SOURCE DATA START

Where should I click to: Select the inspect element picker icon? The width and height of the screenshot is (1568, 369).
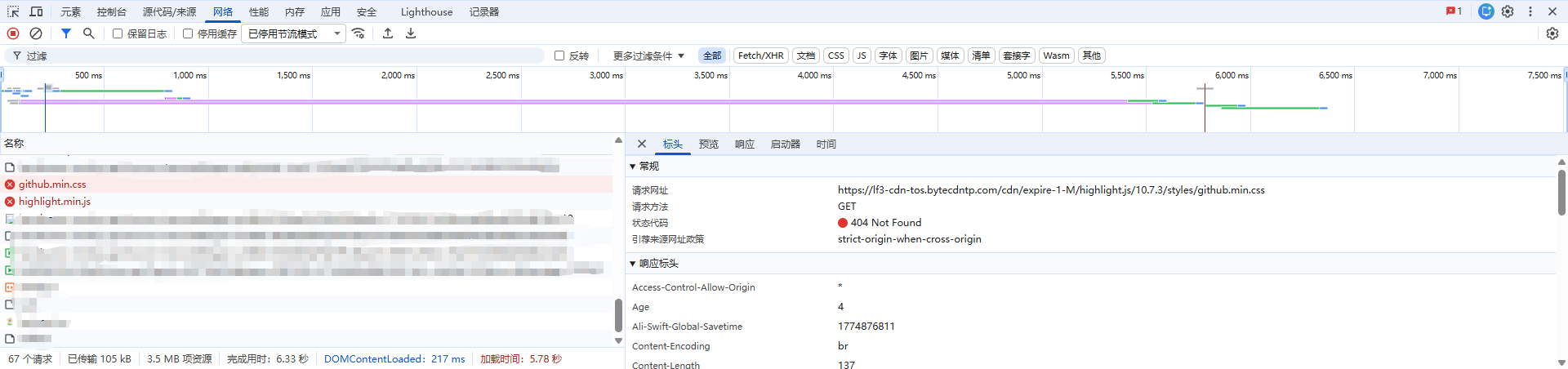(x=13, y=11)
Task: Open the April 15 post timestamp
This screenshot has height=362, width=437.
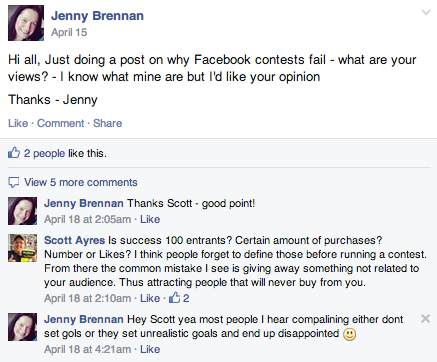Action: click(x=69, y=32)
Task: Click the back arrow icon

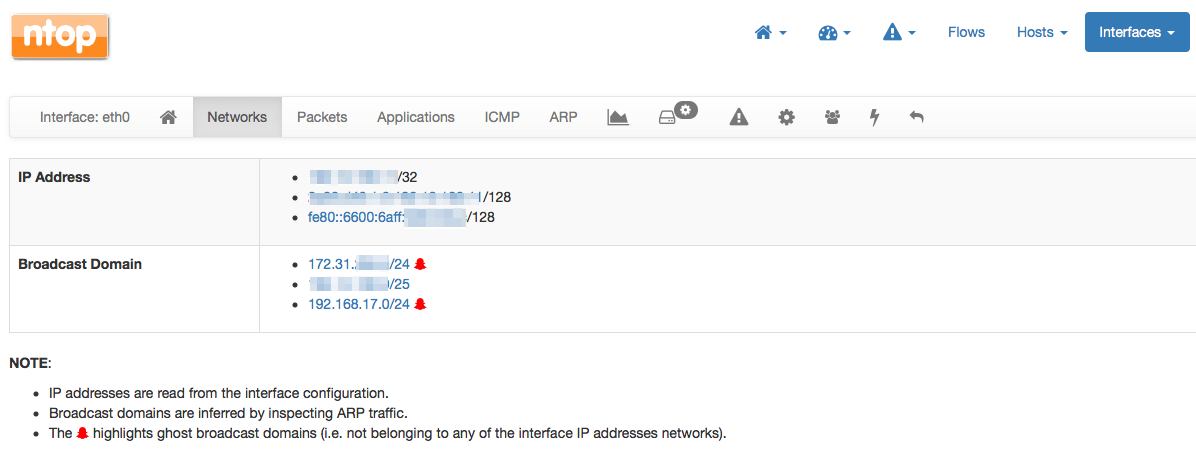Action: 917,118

SOURCE DATA END

PROBLEM DETAILS —
All that's required is the material above repeated exactly, minus any picture.

THE ANSWER —
Where should I click to: Select the inspect element picker icon? The width and height of the screenshot is (1568, 369).
(x=13, y=11)
Task: Open the April 15 post timestamp
This screenshot has height=362, width=437.
Action: click(x=69, y=32)
Task: Click the back arrow icon

Action: 917,118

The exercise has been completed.